> TASK INSTRUCTIONS
Output every record exactly, apart from its images.
Start of Block
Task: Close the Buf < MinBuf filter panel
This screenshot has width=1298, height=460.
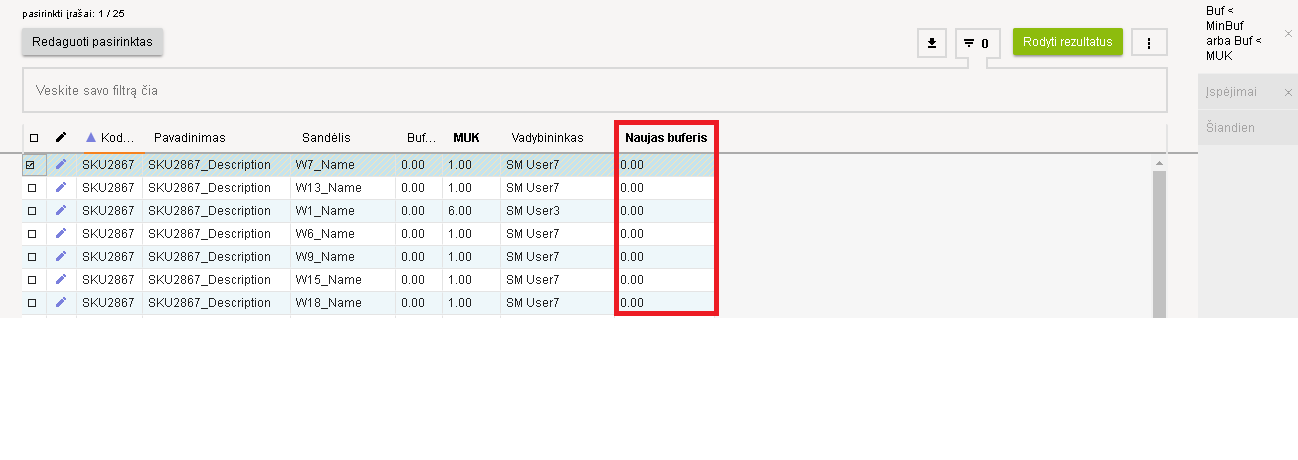Action: (1288, 33)
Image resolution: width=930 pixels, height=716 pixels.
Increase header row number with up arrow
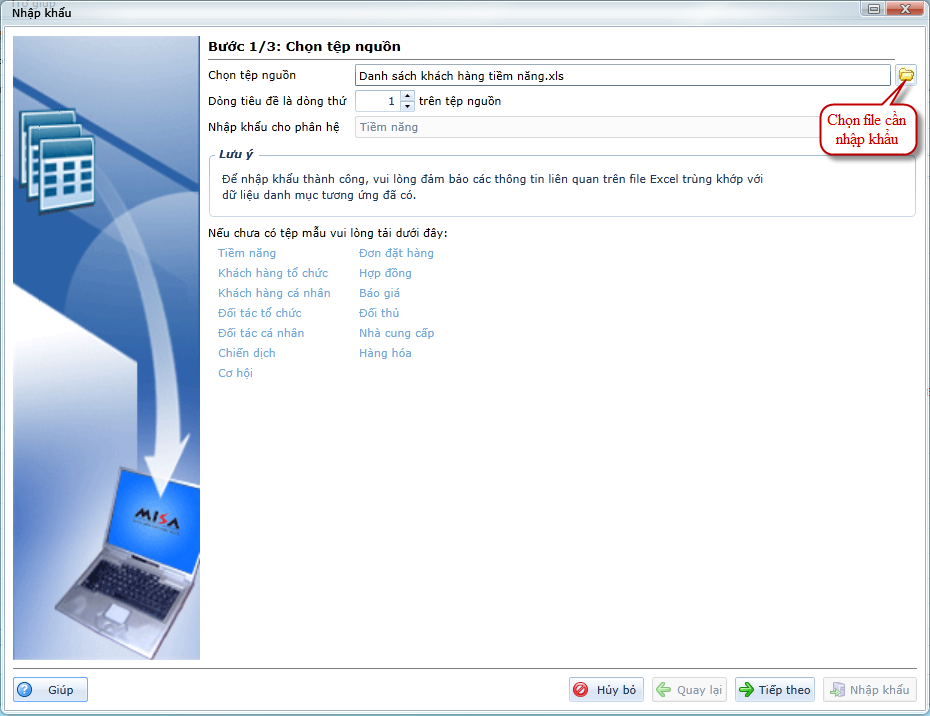point(407,96)
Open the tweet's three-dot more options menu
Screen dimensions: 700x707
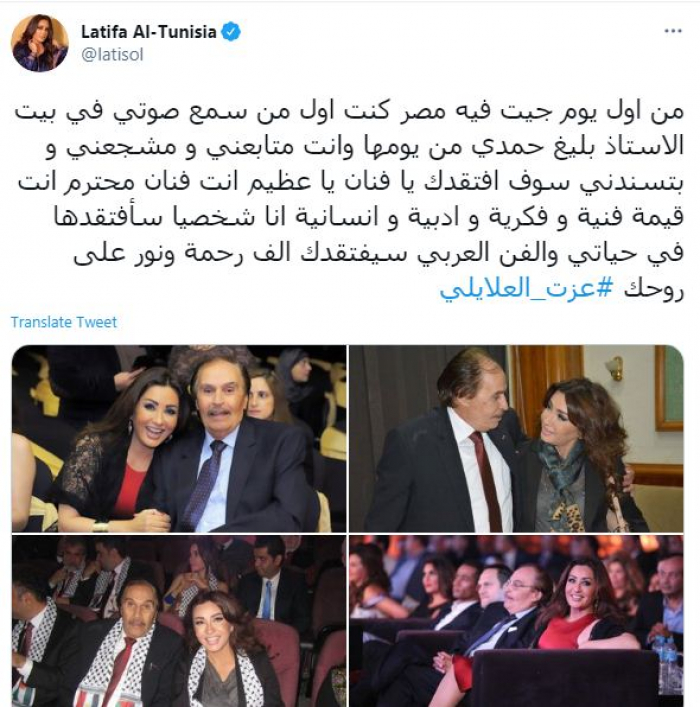(x=672, y=31)
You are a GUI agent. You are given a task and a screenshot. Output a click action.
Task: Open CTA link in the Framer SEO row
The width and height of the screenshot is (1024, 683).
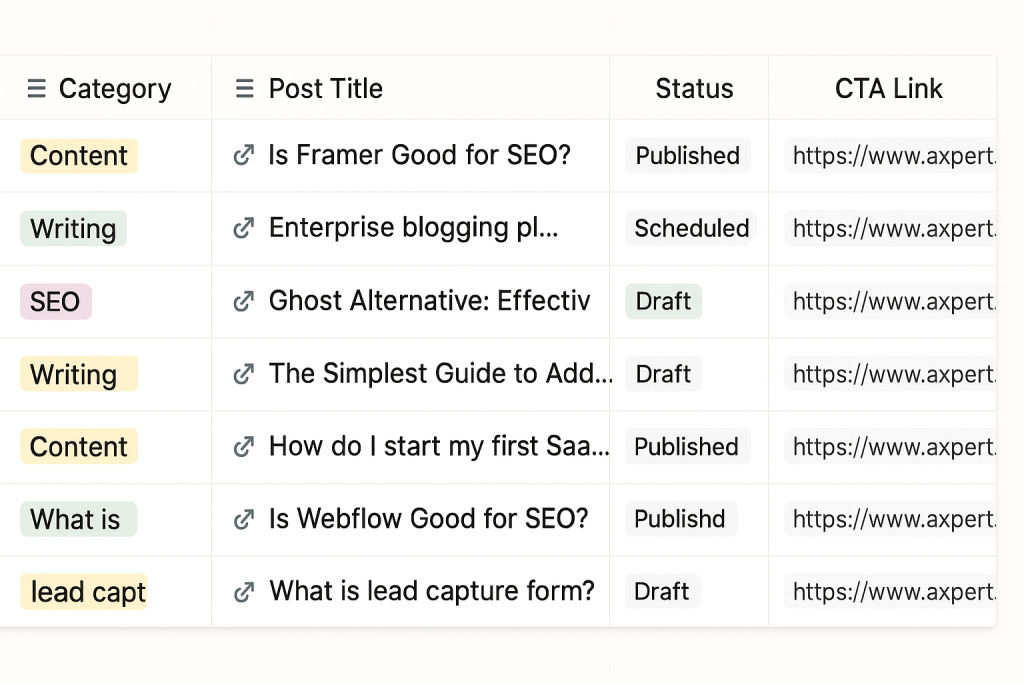coord(890,155)
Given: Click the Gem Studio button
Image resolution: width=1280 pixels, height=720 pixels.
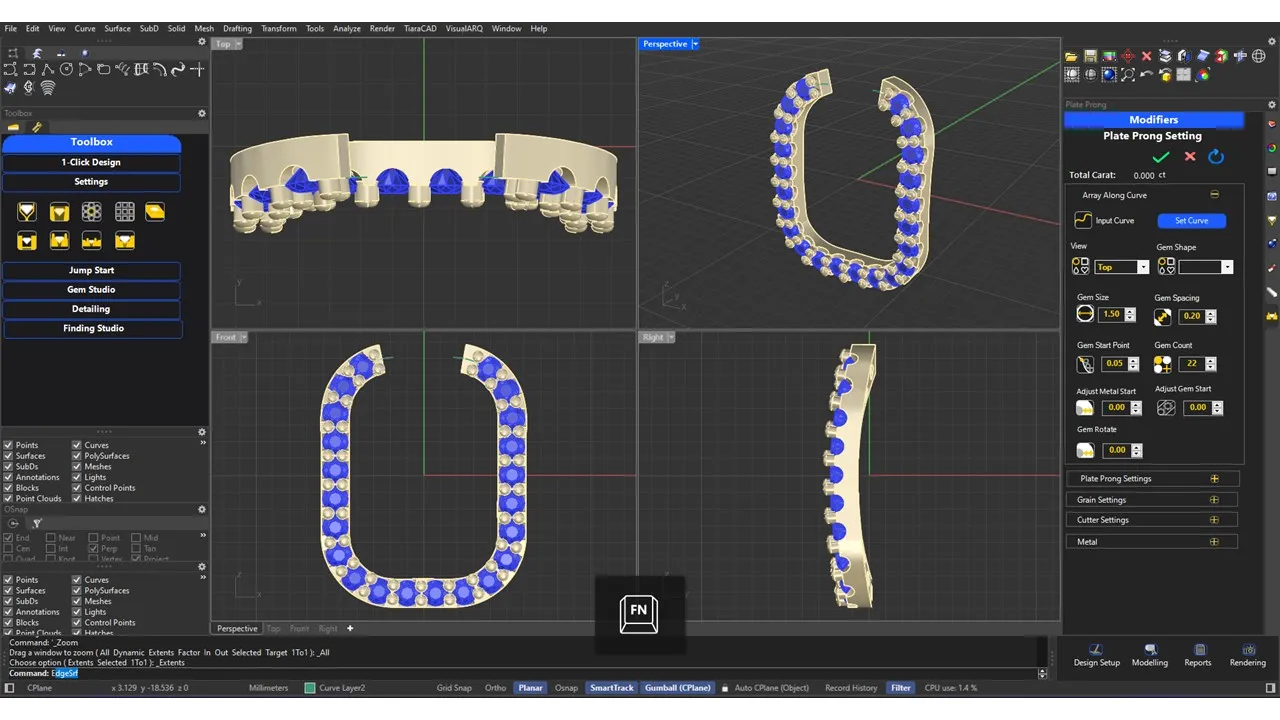Looking at the screenshot, I should (x=91, y=290).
End of Block
> REPLY TO THE EXERCISE
Task: Close the Buf < MinBuf filter panel
This screenshot has width=1298, height=460.
Action: (1288, 33)
Image resolution: width=930 pixels, height=716 pixels.
Increase header row number with up arrow
point(407,96)
Open the tweet's three-dot more options menu
Screen dimensions: 700x707
(x=672, y=31)
You are a GUI agent. You are given a task and a screenshot. Output a click action.
Task: Open CTA link in the Framer SEO row
The width and height of the screenshot is (1024, 683).
coord(890,155)
Given: Click the Gem Studio button
Image resolution: width=1280 pixels, height=720 pixels.
Looking at the screenshot, I should (x=91, y=290).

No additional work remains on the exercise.